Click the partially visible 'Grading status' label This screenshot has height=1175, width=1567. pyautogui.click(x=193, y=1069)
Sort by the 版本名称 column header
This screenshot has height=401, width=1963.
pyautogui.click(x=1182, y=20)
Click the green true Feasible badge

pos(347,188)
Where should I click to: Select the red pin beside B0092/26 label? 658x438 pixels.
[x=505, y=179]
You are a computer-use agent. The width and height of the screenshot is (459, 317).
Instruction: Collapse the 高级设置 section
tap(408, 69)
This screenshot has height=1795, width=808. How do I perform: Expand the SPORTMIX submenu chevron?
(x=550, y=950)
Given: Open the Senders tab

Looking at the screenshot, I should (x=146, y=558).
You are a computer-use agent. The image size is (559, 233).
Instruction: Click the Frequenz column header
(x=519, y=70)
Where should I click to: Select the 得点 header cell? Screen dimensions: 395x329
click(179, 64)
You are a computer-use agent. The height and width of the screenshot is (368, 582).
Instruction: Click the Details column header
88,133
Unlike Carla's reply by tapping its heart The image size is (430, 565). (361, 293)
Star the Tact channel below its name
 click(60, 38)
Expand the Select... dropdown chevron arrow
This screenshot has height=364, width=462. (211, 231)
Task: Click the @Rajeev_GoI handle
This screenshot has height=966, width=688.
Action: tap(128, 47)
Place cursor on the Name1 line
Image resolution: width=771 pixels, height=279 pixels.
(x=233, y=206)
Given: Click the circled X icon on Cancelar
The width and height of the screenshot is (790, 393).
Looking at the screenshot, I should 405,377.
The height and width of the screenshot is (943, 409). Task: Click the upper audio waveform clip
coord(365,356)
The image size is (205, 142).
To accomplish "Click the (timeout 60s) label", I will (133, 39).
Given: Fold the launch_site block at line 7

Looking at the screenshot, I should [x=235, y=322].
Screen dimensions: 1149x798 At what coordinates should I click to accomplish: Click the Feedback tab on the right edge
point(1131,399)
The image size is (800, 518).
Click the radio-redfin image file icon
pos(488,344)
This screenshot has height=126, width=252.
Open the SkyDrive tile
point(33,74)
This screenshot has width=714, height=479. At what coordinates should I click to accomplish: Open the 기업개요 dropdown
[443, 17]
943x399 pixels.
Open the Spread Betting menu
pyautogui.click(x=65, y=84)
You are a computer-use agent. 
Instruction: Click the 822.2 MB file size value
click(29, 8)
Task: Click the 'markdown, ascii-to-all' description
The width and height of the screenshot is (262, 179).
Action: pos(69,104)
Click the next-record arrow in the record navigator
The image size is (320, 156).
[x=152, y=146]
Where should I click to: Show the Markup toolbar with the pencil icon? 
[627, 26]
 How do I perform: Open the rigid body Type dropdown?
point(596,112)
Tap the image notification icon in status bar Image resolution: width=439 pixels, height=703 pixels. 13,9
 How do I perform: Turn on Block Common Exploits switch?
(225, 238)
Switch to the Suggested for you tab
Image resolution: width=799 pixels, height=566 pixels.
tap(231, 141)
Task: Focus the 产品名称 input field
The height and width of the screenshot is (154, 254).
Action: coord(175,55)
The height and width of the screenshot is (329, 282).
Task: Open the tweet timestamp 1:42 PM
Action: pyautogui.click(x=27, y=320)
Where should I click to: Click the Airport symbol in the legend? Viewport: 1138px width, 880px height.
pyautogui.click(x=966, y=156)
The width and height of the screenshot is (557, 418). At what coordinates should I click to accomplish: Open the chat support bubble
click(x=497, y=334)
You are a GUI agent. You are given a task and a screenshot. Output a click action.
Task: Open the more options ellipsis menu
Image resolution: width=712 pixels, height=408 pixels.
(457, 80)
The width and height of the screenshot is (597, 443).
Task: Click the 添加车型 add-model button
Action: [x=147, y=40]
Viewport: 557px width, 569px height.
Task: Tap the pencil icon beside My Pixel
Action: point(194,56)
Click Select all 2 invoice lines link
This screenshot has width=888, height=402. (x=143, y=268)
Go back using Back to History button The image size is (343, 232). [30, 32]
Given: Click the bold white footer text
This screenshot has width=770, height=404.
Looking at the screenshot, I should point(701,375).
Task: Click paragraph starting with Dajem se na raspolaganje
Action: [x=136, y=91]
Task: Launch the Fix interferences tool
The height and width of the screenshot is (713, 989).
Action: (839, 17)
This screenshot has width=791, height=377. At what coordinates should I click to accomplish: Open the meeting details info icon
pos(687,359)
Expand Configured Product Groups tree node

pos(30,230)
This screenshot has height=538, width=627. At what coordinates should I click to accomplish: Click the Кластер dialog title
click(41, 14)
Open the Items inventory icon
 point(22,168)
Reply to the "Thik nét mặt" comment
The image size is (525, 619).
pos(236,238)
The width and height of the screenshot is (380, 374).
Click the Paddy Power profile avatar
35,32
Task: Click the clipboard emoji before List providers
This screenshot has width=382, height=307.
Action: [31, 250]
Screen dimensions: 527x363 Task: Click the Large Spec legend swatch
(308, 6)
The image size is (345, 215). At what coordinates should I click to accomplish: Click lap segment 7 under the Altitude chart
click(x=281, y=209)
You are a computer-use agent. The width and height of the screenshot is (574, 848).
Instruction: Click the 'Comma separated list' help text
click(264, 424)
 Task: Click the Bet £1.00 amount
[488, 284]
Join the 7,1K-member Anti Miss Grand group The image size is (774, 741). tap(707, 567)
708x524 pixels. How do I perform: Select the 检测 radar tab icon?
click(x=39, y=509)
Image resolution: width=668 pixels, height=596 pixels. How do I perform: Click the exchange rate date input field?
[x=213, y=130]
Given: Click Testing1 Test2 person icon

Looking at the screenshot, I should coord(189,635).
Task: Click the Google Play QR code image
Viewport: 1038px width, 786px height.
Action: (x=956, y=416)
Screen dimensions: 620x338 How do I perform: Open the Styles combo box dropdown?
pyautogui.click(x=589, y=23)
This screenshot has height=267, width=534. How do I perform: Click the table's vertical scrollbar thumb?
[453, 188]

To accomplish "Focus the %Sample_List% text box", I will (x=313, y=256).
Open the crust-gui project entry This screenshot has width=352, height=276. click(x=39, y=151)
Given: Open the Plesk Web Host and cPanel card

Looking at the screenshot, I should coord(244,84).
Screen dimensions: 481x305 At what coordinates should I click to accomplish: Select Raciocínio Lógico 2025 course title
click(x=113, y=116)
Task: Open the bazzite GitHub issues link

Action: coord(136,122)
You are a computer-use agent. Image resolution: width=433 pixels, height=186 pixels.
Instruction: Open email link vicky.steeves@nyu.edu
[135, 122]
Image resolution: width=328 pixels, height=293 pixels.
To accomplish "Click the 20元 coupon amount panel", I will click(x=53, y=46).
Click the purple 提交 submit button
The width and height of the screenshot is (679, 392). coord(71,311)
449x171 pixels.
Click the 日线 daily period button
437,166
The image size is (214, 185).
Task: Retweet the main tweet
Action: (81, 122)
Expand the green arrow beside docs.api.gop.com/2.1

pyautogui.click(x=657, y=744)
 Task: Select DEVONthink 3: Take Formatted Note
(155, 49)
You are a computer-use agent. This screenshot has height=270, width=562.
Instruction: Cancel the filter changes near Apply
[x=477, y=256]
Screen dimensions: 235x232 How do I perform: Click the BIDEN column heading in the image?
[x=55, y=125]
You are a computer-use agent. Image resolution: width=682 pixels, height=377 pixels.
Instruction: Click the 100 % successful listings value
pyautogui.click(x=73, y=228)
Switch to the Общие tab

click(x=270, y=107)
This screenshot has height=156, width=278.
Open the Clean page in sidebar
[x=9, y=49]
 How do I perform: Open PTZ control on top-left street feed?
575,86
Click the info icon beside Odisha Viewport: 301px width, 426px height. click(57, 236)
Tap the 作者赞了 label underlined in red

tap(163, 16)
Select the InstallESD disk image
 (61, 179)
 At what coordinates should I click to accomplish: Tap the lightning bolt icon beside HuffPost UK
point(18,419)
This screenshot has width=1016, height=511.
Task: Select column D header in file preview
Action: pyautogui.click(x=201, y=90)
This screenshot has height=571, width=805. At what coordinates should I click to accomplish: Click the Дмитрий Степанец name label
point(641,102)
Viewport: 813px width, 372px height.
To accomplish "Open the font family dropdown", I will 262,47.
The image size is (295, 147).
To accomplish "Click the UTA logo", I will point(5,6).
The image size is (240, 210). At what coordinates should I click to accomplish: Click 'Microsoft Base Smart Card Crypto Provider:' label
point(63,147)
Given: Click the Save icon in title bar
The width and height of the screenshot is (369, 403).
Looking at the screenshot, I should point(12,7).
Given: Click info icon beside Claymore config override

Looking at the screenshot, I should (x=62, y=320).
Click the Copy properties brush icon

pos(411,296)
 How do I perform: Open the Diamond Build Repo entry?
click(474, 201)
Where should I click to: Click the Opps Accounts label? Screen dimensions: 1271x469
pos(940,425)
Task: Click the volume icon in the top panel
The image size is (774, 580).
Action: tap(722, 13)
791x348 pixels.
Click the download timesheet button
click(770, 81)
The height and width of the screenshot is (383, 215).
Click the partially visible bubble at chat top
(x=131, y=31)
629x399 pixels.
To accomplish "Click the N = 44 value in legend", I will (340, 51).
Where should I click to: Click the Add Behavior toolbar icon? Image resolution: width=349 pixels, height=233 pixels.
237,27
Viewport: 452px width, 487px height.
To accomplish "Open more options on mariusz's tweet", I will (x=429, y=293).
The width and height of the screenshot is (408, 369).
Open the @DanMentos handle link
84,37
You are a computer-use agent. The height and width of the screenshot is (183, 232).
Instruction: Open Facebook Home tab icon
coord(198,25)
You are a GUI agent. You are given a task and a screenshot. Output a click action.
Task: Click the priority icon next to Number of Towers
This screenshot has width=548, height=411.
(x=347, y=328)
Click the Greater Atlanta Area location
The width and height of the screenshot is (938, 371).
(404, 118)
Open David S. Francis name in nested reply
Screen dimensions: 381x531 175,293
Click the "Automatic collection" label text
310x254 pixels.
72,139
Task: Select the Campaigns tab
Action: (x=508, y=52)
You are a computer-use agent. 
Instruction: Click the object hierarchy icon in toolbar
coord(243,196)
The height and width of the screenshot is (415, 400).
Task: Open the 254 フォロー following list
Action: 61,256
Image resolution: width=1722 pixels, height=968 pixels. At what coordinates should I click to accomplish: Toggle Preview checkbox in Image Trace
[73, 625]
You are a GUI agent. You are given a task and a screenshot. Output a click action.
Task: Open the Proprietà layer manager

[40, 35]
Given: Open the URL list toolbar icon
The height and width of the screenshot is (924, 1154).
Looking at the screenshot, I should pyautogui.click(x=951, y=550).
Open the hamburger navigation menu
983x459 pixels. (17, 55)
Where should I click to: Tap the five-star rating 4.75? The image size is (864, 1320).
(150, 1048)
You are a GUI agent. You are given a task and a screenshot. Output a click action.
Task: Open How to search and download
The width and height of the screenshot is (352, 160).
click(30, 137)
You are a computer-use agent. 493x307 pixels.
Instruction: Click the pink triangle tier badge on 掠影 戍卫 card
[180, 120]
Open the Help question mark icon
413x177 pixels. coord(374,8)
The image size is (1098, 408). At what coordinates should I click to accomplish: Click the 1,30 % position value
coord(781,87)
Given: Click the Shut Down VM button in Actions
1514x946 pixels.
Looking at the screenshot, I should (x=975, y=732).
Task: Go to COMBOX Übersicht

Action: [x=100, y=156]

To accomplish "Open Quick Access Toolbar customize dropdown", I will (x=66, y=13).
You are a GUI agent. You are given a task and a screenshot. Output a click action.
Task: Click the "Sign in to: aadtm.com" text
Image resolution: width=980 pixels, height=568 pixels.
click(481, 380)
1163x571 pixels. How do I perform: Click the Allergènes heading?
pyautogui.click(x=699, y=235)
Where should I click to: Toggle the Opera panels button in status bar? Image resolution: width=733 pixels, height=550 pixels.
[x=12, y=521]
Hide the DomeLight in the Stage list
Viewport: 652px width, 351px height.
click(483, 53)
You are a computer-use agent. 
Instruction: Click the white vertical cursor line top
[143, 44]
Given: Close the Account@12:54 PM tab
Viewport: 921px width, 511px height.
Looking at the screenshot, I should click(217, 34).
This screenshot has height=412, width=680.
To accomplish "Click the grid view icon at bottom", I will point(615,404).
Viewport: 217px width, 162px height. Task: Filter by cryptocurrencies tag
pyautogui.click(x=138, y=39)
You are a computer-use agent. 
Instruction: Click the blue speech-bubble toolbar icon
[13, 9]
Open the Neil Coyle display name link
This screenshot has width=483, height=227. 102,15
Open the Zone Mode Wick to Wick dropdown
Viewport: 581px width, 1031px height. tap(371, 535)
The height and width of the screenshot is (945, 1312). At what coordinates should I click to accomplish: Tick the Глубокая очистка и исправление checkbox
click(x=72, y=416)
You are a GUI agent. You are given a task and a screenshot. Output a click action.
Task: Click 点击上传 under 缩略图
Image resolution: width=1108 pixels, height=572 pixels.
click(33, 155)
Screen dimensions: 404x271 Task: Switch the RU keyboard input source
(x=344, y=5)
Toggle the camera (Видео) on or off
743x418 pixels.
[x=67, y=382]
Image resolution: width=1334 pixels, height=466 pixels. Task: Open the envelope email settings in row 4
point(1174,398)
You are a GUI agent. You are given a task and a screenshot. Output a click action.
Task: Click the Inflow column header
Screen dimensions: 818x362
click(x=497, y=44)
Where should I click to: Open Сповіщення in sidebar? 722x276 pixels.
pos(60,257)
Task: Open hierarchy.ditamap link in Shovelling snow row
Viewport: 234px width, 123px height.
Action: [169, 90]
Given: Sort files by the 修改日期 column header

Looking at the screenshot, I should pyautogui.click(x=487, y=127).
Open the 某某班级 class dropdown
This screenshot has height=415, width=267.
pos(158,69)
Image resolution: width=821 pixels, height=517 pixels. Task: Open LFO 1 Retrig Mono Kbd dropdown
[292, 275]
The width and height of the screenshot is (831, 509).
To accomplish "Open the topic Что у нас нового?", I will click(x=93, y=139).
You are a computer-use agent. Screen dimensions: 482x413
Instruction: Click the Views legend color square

**Task instructions:** Repeat the entries above verbatim, but only from the line that has "708x524 pixels. How" down to the line that has "Open the crust-gui", inclusive.

**Exercise output:**
708x524 pixels. How do I perform: Select the 检测 radar tab icon?
click(x=39, y=509)
Image resolution: width=668 pixels, height=596 pixels. How do I perform: Click the exchange rate date input field?
[x=213, y=130]
Given: Click Testing1 Test2 person icon

Looking at the screenshot, I should coord(189,635).
Task: Click the Google Play QR code image
Viewport: 1038px width, 786px height.
Action: (x=956, y=416)
Screen dimensions: 620x338 How do I perform: Open the Styles combo box dropdown?
pyautogui.click(x=589, y=23)
This screenshot has height=267, width=534. How do I perform: Click the table's vertical scrollbar thumb?
[453, 188]

To accomplish "Focus the %Sample_List% text box", I will (x=313, y=256).
Open the crust-gui project entry This screenshot has width=352, height=276. click(x=39, y=151)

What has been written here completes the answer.